According to a shareholder presentation the group filed with the SEC, Yahoo believes that “the record casts doubt on whether Microsoft was ever committed to a whole company acquisition.”
The record casts doubt on whether Microsoft was ever committed to a whole-company transaction? Really? Are we all talking about the same record here? Because in the public one that I’ve been looking over, Microsoft sounds pretty damn committed. A few examples:
Microsoft’s consistent belief has been that the combination of Microsoft and Yahoo clearly represents the best way to deliver maximum value to our respective shareholders, as well as create a more efficient and competitive company that would provide greater value and service to our customers.”
Ad Age: If Yahoo comes back and says this isn’t enough money, would you borrow money or partner to make it happen?
Mehdi: Without a question, we are very committed to this combination. … We have a whole set of plans and preparations ready to go to make it work. And we’d like to do that in a cooperative way with Yahoo. No question–our commitment is clear with this one.”
If we have not concluded an agreement within the next three weeks, we will be compelled to take our case directly to your shareholders, including the initiation of a proxy contest to elect an alternative slate of directors for the Yahoo board.”

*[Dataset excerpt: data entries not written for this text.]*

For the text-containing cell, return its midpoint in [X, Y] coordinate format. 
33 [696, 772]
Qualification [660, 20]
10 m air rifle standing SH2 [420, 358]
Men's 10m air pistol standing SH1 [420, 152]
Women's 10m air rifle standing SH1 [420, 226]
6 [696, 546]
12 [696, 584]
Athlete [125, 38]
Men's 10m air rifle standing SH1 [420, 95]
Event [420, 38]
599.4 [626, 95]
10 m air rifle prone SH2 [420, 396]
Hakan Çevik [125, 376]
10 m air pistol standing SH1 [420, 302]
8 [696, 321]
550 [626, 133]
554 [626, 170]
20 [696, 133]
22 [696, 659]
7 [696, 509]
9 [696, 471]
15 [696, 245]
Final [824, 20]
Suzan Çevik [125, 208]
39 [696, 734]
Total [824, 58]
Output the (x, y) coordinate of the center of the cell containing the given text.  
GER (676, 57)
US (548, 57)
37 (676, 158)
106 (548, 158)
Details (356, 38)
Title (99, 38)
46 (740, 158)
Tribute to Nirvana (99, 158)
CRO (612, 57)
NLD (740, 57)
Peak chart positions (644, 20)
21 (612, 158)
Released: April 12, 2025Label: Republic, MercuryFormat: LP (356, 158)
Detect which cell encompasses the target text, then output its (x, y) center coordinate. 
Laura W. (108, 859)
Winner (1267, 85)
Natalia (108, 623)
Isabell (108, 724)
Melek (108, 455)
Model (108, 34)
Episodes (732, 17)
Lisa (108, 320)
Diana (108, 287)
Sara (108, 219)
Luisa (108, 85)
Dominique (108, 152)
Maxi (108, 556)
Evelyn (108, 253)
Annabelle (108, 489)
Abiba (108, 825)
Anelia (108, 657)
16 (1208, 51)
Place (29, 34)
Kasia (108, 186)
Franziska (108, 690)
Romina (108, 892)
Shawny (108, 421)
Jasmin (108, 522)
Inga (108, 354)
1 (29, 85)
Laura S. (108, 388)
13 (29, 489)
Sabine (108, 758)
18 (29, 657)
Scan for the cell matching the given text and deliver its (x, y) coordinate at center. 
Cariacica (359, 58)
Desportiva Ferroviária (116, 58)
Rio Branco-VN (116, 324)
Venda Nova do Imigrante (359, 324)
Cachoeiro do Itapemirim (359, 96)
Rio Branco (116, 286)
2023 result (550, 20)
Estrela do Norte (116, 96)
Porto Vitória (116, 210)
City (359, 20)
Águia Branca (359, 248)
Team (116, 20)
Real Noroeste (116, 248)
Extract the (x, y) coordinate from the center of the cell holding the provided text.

I am disappointed that Yahoo has not moved toward accepting our offer. I first called you with our offer on Jan. 31 because I believed that a combination of our two companies would have created real value for our respective shareholders and would have provided consumers, publishers and advertisers with greater innovation and choice in the marketplace. Our decision to offer a 62% premium at that time reflected the strength of these convictions.”